How to Fix Data Reading Errors in R
Probably the most common mistakes in R are made while reading in data from text files using read.table() or read.csv(). Many mistakes result in R throwing errors, but sometimes you only notice something went wrong when you look at the structure of your data. In the latter case you often find that some or all variables are converted to factors when they really shouldn’t be.
When R gives errors or the structure of your data isn’t what you think it should be, check the following:
Did you forget to specify the argument header=TRUE? If so, R will see the column names as values and, as a result, convert every variable to a factor as it always does with character data in a text file.
Did you have spaces in your column names or data? The read.table() function can interpret spaces in, for example, column names or in string data as a separator. You then get errors telling you ‘line x did not have y elements’.
Did you have a different decimal separator? In some countries, decimals are separated by a comma. You have to specifically tell R that’s the case by using the argument dec=”,” in the read.table() function.

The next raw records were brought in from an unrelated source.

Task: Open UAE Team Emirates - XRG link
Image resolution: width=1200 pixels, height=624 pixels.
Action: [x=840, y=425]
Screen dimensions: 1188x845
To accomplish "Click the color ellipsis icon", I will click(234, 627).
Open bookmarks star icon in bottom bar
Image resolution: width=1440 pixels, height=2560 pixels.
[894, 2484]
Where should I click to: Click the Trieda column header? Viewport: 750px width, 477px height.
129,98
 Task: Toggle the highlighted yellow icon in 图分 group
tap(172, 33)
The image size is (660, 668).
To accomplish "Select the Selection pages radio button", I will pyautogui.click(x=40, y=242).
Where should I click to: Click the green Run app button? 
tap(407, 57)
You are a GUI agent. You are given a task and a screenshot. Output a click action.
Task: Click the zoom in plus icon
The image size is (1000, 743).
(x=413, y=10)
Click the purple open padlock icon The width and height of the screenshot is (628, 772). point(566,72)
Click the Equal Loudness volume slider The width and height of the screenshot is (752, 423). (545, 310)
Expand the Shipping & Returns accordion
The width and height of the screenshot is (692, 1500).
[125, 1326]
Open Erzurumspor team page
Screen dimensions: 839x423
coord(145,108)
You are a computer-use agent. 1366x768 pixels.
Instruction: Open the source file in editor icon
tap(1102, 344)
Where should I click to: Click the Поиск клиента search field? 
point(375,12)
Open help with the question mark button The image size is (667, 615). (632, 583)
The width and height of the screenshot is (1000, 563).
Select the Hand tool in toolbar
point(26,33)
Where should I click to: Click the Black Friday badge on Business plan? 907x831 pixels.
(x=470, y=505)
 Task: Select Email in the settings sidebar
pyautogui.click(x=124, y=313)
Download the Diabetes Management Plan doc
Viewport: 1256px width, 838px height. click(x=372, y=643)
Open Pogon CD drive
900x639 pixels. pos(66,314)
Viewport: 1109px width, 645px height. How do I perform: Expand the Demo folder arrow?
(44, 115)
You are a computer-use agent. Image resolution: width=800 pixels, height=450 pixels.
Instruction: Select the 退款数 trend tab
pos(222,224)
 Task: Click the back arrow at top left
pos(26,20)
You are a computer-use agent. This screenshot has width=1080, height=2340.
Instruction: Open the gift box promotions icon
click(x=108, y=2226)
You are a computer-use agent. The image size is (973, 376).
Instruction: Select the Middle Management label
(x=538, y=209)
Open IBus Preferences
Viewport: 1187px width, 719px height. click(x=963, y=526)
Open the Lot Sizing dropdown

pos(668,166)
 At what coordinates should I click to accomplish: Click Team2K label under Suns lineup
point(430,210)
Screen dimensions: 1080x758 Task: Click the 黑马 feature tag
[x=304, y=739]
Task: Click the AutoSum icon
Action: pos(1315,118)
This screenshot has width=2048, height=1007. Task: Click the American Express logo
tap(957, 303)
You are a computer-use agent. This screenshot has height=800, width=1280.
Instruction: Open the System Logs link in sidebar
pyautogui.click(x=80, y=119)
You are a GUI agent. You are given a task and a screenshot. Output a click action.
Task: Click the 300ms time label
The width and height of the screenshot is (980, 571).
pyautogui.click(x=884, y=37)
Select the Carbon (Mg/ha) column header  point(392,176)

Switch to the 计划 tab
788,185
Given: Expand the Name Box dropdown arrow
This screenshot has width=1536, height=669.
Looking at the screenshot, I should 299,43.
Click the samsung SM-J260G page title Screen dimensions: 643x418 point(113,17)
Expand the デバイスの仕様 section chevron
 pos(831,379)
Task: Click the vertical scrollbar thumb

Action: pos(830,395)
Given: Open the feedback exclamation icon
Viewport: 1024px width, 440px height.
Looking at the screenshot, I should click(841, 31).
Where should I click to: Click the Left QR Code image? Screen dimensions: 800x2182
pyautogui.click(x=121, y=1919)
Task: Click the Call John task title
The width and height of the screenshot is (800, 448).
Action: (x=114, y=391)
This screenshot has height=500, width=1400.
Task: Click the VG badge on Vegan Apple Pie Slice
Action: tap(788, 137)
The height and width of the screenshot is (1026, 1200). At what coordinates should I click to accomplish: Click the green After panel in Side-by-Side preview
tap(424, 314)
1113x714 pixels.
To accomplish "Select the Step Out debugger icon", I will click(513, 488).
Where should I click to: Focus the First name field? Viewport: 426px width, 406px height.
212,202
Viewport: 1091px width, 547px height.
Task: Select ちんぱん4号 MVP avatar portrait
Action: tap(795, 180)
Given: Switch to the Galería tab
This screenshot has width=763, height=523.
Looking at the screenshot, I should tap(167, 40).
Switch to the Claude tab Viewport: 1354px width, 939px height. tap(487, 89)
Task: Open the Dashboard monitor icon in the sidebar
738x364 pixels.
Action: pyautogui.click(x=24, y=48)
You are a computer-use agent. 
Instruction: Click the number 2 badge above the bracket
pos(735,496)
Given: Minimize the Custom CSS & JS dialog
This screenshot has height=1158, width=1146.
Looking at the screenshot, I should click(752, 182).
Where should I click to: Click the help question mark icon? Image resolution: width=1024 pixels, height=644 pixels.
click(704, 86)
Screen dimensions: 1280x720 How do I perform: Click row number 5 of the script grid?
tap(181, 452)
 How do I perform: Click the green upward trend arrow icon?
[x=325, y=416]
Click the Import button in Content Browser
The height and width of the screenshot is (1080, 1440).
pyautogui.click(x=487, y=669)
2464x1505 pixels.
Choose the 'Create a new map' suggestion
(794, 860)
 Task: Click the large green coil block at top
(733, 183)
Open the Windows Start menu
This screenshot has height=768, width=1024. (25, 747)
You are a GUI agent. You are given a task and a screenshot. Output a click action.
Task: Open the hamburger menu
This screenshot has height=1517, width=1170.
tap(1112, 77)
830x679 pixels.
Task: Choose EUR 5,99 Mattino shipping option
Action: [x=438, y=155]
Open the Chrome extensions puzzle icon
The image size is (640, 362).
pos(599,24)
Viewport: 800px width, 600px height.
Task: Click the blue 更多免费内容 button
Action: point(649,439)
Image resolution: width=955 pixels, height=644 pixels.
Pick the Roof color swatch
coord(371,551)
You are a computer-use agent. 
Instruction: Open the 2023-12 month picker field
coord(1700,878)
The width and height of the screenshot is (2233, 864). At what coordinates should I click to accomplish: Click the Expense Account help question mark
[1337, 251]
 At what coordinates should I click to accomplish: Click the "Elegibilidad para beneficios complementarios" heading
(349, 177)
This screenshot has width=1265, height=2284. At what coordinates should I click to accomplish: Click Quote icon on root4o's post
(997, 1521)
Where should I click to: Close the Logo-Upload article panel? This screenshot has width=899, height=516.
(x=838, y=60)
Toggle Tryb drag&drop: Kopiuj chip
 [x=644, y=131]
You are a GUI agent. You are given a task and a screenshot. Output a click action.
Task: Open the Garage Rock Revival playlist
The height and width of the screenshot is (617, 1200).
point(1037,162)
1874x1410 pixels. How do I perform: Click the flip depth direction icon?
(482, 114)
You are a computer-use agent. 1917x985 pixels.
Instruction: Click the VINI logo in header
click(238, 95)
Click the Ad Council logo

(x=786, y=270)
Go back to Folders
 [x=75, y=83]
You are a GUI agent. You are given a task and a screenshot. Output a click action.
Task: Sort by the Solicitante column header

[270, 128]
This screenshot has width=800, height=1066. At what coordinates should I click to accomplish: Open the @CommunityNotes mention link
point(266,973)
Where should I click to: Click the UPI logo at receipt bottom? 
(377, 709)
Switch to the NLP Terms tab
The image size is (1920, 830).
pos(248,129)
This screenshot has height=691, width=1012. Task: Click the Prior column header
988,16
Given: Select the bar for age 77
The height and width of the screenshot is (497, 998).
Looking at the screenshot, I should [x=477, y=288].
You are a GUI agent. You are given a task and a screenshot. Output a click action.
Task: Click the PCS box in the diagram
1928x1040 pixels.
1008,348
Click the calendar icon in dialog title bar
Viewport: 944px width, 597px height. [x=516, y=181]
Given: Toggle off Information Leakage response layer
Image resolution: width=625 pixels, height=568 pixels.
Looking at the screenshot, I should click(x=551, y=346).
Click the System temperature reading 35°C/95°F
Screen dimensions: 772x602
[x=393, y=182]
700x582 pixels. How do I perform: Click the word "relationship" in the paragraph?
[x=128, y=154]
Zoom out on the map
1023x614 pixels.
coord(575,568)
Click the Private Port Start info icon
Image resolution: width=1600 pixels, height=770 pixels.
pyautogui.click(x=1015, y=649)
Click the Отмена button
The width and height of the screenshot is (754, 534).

Did you forget to specify stringsAsFactors = FALSE? By default, R changes character data to factors, so you always have to add this argument if you want your data to remain character variables.
Did you have another way of specifying missing values? R reads ‘NA’ in a text file as a missing value, but the file may use a different code (for example, ‘missing’). R will see that as text and again convert that variable to a factor. You solve this by specifying the argument na.strings in the read.table() function.
If you always check the structure of your data immediately after you read it in, you can catch errors much earlier and avoid hours of frustration. Your best bet is to use str() for information on the types and head() to see if the values are what you expected.